Luis Télles

Personal information
- Full name: Luis Fernando Télles González
- Date of birth: 9 March 1992 (age 34)
- Place of birth: Leon, Guanajuato, Mexico
- Height: 1.72 m (5 ft 8 in)
- Position: Midfielder

Senior career*
- Years: Team / Apps / (Gls)
- 2010–2013: Atlas / 15 / (0)
- 2013–2015: Leones Negros / 50 / (3)
- 2015–2016: Atlas / 0 / (0)
- 2015–2017: Leones Negros / 38 / (1)
- 2017–2018: FC Juárez / 35 / (1)
- 2018–2019: Leones Negros / 21 / (2)
- 2019: Celaya / 9 / (1)
- 2020: Cafetaleros de Chiapas / 3 / (0)
- 2020–2022: Salamanca UDS / 43 / (1)
- 2022–2024: Cacereño / 61 / (3)
- 2024–2025: Coria / 29 / (2)

International career
- 2009: Mexico U17 / 3 / (0)

= Luis Télles =

Mexican footballer (born 1992)

Luis Fernando Télles González (born 9 March 1992) is a Mexican professional footballer who plays as a midfielder.

== Club career ==
In 2010, Telles was offered a contract by Atlas FC and he went on to play there for three years. Telles was mainly used as a "super sub" in games and rarely ever was featured in the team's starting eleven.

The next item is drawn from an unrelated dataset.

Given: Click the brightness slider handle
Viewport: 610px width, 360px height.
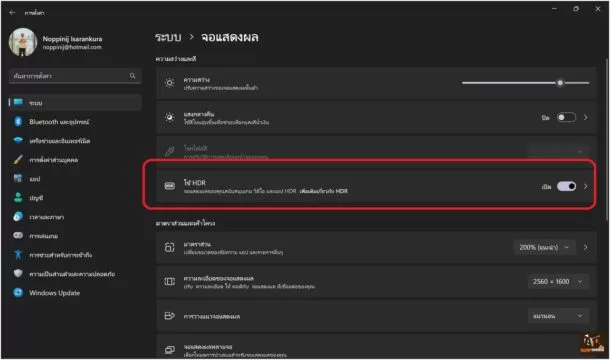Looking at the screenshot, I should 560,83.
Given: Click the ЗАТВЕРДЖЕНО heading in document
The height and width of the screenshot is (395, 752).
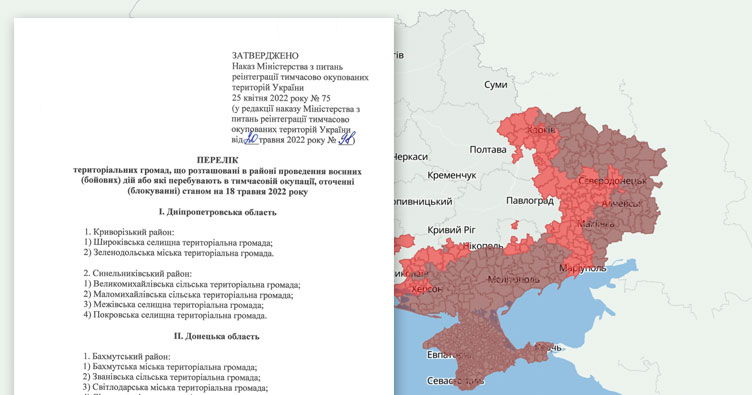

Telles spent time developing at Atlas, but in his 3-year career there, he only appeared in 15 games and did not score a goal. In December 2013, Telles was loaned out to Universidad Guadalajara. There in his first season, he and his team won the league Ascenso MX on penalties. His first season there he played seven games and scored a goal. The next season, he was purchased full-time as a member of Universidad Guadalajara. In his first full season, he made 31 appearances and scored two goals. That season was probably his best one yet.

== International career ==
In 2009 Luis Telles was called up to play for the Mexico national under-17 team at the 2009 FIFA U-17 World Cup. He made 3 appearances for the club and played well enough to make his name somewhat known with teams.